• **やること A**: 下にある行のうち、「Select the SmartType action row」がある行から「Action: pos(186,582)」がある行までを、「Image resolution」を「Screen resolution」に書き換えてもう一度書いてください。それ以外はそのままにしてください。
*** 表示された本文 ***
電子たばこのネット通販定期購入(株)HALに特商法業務停止命令(3カ月)。「メーカー希望小売価格」に誇大広告認定 (消費者庁 2024年4月18日)

2022年6月1日に施行された詐欺的な定期購入商法対策を目的とした、定期購入契約での「最終確認画面」の義務表示事項を定めた特定商取引法改正後、4件目となる法執行です。

消費者庁は、2024年4月18日、電子たばこを販売する通信販売業者である(株)HAL(本店所在地:沖縄県那覇市)と同社の代表取締役座波長に対して、特定商取引法違反で3カ月間の業務停止(禁止)を命じました。
誇大広告(12条)+最終確認画面の表示義務違反(12条の6第1項)を適用条項とした法執行が、今年3月15日の(株)サン、4月9日の(株)オルリンクス製薬に続き、今回で3事案目となります。
*** 取り出したデータ ***
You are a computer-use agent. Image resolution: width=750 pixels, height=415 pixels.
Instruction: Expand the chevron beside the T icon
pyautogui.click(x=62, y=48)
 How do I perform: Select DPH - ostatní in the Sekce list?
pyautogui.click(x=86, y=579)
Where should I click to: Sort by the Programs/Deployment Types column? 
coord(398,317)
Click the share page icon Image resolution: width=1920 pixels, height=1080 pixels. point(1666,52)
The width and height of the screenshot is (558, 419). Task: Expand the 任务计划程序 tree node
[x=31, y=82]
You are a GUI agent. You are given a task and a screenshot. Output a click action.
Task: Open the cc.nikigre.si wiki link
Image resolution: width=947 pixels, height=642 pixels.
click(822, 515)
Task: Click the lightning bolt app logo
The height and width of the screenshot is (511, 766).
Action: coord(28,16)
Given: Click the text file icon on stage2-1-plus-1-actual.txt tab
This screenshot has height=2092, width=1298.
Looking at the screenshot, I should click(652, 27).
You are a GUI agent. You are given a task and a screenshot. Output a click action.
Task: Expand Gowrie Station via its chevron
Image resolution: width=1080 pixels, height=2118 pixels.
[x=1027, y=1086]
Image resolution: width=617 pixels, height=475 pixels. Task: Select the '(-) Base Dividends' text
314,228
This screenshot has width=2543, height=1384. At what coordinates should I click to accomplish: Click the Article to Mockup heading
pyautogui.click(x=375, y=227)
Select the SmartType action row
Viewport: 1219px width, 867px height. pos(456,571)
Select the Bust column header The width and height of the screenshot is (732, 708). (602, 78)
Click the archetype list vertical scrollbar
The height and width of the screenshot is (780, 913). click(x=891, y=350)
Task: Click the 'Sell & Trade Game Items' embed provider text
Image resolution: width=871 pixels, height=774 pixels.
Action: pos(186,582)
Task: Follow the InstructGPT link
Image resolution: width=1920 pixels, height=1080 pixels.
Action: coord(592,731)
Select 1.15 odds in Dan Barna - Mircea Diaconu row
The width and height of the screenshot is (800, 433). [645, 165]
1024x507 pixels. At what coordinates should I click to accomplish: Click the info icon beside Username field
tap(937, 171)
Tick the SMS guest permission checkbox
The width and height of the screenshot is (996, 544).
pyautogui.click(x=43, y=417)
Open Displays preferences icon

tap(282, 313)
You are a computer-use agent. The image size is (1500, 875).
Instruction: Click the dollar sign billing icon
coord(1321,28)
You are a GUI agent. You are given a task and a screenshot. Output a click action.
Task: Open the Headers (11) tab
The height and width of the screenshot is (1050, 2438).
***
• **やること B**: 上の、消費者庁が電子たばこの通販業者に出した業務停止命令についての本文を、終わったところから続けて書いてください。

• **書いた答え A**:
Select the SmartType action row
Viewport: 1219px width, 867px height. pos(456,571)
Select the Bust column header The width and height of the screenshot is (732, 708). (602, 78)
Click the archetype list vertical scrollbar
The height and width of the screenshot is (780, 913). click(x=891, y=350)
Task: Click the 'Sell & Trade Game Items' embed provider text
Screen resolution: width=871 pixels, height=774 pixels.
Action: pos(186,582)

• **書いた答え B**:
誇大広告については、「メーカー希望小売価格」による二重価格表示が有利誤認の認定となりました。
他方、最終確認画面の表示義務違反については、定期購入契約の申込みの撤回又は解除に関する事項を表示していなかったことが違反認定されています。

「定期購入」に関するトラブルでは、化粧品、健康食品が8割以上を占めていますが、2021年度あたりから化粧品、健康食品以外にも電子タバコや医薬品など、他の商品にも広がりを見せています。

《参考記事》
・2023年度「定期購入」トラブル、特商法改正後も減少せず。法改正後の処分件数、2件に留まる

処分の内容と、「希望小売価格」などを比較対照価格とする二重価格表示についてチェックしておきましょう。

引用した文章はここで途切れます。